By MARTIN JOHNSTON health reporter
National has promised to boost spending on health by an unspecified amount to get rid of the deficits it says are threatening health services.
Leader Bill English, announcing his party's health policy in Auckland yesterday, calculated that district health board deficits could total about $500 million for
the three years to next July.
"This is a financial scandal on the scale of the BNZ," he said. He asserted that it was one of the reasons Prime Minister Helen Clark had called an early election.
"National will put together a financial rescue package to pay off the deficits so that district health boards can spend annual increases on new services not past debts."
The deficits were so large, he said, that they might need to be paid off over the first term of Government, but he was unable to say how much money might be involved.
That was because the Government was withholding financial information about the boards, Mr English said.
Many boards were considering cuts to health services as they tried to comply with Government demands to reduce their deficits, he said. He cited the Waitemata board, which had proposed ending its infertility treatment contract with private practice Fertility Associates.
The money National would spend to get rid of deficits would be on top of $400 million a year of new money for health for this financial year and the next two - the same amounts which the present Government committed to spending last December.
National's health spokesman, Roger Sowry, said the money to finance the deficits would come out of the savings from scrapping the Government's superannuation fund, which is set to consume $1.3 billion this year and $2 billion next year.
Nationalsays it will largely stick with the current health structure and its mix of elected and appointed district health board members, as "further change would only undermine the sector".
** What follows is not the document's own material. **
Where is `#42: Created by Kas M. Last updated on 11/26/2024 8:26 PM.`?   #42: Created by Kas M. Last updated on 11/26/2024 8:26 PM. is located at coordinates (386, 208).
But in primary healthcare, National prefers the existing set-up to the Government's primary health organisations.
In the mental health area, Mr English pledged a law review to require the involvement of patients' families in their care, and an increase in the number of beds for acute and medium-term-rehabilitation inpatients.
Health Minister Annette King said that figures for district health boards were publicly available, despite National's claims.
"On assessments we've got to date, the deficit looks as if it would be around $170 million," she said.
National had based its deficit figure "on pure fantasy".
Ms King said $120 million had been allocated to covering deficits "and the rest of the money is provided in deficit support".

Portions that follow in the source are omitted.